Items from a dataset
------------------------------------

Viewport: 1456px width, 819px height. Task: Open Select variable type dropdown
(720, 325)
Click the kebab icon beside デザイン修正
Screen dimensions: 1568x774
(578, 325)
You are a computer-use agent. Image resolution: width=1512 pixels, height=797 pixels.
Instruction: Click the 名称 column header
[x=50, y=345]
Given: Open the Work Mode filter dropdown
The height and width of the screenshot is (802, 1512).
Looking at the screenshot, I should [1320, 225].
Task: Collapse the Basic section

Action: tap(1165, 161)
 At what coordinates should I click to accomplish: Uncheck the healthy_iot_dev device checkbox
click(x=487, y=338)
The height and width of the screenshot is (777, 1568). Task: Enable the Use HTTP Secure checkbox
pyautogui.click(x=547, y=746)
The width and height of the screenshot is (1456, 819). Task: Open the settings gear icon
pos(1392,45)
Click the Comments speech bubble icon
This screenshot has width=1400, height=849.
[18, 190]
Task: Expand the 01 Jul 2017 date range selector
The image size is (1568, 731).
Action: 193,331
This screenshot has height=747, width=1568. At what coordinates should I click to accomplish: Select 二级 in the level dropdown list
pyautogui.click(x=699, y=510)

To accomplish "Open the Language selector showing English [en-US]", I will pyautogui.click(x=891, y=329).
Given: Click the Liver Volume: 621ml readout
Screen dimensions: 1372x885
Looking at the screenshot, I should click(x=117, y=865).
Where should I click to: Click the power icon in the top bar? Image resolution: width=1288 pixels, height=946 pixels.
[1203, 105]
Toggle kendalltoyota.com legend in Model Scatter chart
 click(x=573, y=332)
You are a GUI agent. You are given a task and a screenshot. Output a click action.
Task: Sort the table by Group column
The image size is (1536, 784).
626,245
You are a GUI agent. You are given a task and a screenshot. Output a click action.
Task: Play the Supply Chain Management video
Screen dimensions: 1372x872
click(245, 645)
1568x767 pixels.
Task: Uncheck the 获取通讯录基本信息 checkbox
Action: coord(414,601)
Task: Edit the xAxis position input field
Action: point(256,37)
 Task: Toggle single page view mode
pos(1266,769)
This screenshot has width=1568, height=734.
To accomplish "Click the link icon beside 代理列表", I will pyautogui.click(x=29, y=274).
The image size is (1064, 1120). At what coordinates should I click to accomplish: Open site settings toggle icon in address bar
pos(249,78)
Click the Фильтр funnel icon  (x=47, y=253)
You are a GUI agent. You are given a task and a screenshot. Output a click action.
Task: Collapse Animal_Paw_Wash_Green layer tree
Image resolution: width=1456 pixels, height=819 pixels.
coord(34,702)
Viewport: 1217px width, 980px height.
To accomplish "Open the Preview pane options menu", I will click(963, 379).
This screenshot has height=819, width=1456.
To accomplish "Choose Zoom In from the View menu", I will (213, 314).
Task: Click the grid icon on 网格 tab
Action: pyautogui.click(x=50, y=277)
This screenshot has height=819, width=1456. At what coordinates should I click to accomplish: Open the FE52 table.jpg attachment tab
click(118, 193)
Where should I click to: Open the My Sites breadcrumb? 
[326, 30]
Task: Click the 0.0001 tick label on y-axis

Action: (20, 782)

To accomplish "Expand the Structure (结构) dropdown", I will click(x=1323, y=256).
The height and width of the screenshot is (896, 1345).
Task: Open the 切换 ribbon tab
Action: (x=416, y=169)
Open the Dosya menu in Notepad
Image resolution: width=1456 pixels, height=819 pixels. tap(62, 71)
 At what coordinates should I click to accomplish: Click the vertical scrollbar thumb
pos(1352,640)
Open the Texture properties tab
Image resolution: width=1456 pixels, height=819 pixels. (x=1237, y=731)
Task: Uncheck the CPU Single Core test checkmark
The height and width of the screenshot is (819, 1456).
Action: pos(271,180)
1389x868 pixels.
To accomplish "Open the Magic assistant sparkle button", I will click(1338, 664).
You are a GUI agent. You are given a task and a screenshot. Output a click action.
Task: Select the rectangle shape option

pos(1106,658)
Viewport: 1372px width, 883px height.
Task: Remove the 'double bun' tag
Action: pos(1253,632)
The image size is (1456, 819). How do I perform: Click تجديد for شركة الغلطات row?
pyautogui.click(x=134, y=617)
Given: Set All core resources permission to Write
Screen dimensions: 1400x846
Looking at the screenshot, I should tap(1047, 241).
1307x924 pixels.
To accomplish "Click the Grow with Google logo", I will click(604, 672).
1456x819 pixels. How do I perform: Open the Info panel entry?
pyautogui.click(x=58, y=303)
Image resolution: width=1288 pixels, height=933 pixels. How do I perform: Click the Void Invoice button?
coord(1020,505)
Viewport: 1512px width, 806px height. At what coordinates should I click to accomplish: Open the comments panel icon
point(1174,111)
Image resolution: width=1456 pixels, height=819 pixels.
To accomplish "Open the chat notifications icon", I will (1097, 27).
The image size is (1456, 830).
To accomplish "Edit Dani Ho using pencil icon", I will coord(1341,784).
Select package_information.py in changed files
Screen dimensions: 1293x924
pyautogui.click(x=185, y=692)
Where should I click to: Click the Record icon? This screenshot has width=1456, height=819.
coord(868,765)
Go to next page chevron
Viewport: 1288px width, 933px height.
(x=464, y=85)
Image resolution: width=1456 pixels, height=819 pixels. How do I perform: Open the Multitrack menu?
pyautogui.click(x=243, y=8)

------------------------------------

• What to produce:
The entries shown above must be restated word for word.

• Answer for the task:
Viewport: 1456px width, 819px height. Task: Open Select variable type dropdown
(720, 325)
Click the kebab icon beside デザイン修正
Screen dimensions: 1568x774
(578, 325)
You are a computer-use agent. Image resolution: width=1512 pixels, height=797 pixels.
Instruction: Click the 名称 column header
[x=50, y=345]
Given: Open the Work Mode filter dropdown
The height and width of the screenshot is (802, 1512).
Looking at the screenshot, I should [1320, 225].
Task: Collapse the Basic section

Action: tap(1165, 161)
 At what coordinates should I click to accomplish: Uncheck the healthy_iot_dev device checkbox
click(x=487, y=338)
The height and width of the screenshot is (777, 1568). Task: Enable the Use HTTP Secure checkbox
pyautogui.click(x=547, y=746)
The width and height of the screenshot is (1456, 819). Task: Open the settings gear icon
pos(1392,45)
Click the Comments speech bubble icon
This screenshot has width=1400, height=849.
[18, 190]
Task: Expand the 01 Jul 2017 date range selector
The image size is (1568, 731).
Action: 193,331
This screenshot has height=747, width=1568. At what coordinates should I click to accomplish: Select 二级 in the level dropdown list
pyautogui.click(x=699, y=510)

To accomplish "Open the Language selector showing English [en-US]", I will pyautogui.click(x=891, y=329).
Given: Click the Liver Volume: 621ml readout
Screen dimensions: 1372x885
Looking at the screenshot, I should click(x=117, y=865).
Where should I click to: Click the power icon in the top bar? Image resolution: width=1288 pixels, height=946 pixels.
[1203, 105]
Toggle kendalltoyota.com legend in Model Scatter chart
 click(x=573, y=332)
You are a GUI agent. You are given a task and a screenshot. Output a click action.
Task: Sort the table by Group column
The image size is (1536, 784).
626,245
You are a GUI agent. You are given a task and a screenshot. Output a click action.
Task: Play the Supply Chain Management video
Screen dimensions: 1372x872
click(245, 645)
1568x767 pixels.
Task: Uncheck the 获取通讯录基本信息 checkbox
Action: coord(414,601)
Task: Edit the xAxis position input field
Action: point(256,37)
 Task: Toggle single page view mode
pos(1266,769)
This screenshot has width=1568, height=734.
To accomplish "Click the link icon beside 代理列表", I will pyautogui.click(x=29, y=274).
The image size is (1064, 1120). At what coordinates should I click to accomplish: Open site settings toggle icon in address bar
pos(249,78)
Click the Фильтр funnel icon  (x=47, y=253)
You are a GUI agent. You are given a task and a screenshot. Output a click action.
Task: Collapse Animal_Paw_Wash_Green layer tree
Image resolution: width=1456 pixels, height=819 pixels.
coord(34,702)
Viewport: 1217px width, 980px height.
To accomplish "Open the Preview pane options menu", I will click(963, 379).
This screenshot has height=819, width=1456.
To accomplish "Choose Zoom In from the View menu", I will (213, 314).
Task: Click the grid icon on 网格 tab
Action: pyautogui.click(x=50, y=277)
This screenshot has height=819, width=1456. At what coordinates should I click to accomplish: Open the FE52 table.jpg attachment tab
click(118, 193)
Where should I click to: Open the My Sites breadcrumb? 
[326, 30]
Task: Click the 0.0001 tick label on y-axis

Action: (20, 782)

To accomplish "Expand the Structure (结构) dropdown", I will click(x=1323, y=256).
The height and width of the screenshot is (896, 1345).
Task: Open the 切换 ribbon tab
Action: (x=416, y=169)
Open the Dosya menu in Notepad
Image resolution: width=1456 pixels, height=819 pixels. tap(62, 71)
 At what coordinates should I click to accomplish: Click the vertical scrollbar thumb
pos(1352,640)
Open the Texture properties tab
Image resolution: width=1456 pixels, height=819 pixels. (x=1237, y=731)
Task: Uncheck the CPU Single Core test checkmark
The height and width of the screenshot is (819, 1456).
Action: pos(271,180)
1389x868 pixels.
To accomplish "Open the Magic assistant sparkle button", I will click(1338, 664).
You are a GUI agent. You are given a task and a screenshot. Output a click action.
Task: Select the rectangle shape option

pos(1106,658)
Viewport: 1372px width, 883px height.
Task: Remove the 'double bun' tag
Action: pos(1253,632)
The image size is (1456, 819). How do I perform: Click تجديد for شركة الغلطات row?
pyautogui.click(x=134, y=617)
Given: Set All core resources permission to Write
Screen dimensions: 1400x846
Looking at the screenshot, I should tap(1047, 241).
1307x924 pixels.
To accomplish "Click the Grow with Google logo", I will click(604, 672).
1456x819 pixels. How do I perform: Open the Info panel entry?
pyautogui.click(x=58, y=303)
Image resolution: width=1288 pixels, height=933 pixels. How do I perform: Click the Void Invoice button?
coord(1020,505)
Viewport: 1512px width, 806px height. At what coordinates should I click to accomplish: Open the comments panel icon
point(1174,111)
Image resolution: width=1456 pixels, height=819 pixels.
To accomplish "Open the chat notifications icon", I will (1097, 27).
The image size is (1456, 830).
To accomplish "Edit Dani Ho using pencil icon", I will coord(1341,784).
Select package_information.py in changed files
Screen dimensions: 1293x924
pyautogui.click(x=185, y=692)
Where should I click to: Click the Record icon? This screenshot has width=1456, height=819.
coord(868,765)
Go to next page chevron
Viewport: 1288px width, 933px height.
(x=464, y=85)
Image resolution: width=1456 pixels, height=819 pixels. How do I perform: Open the Multitrack menu?
pyautogui.click(x=243, y=8)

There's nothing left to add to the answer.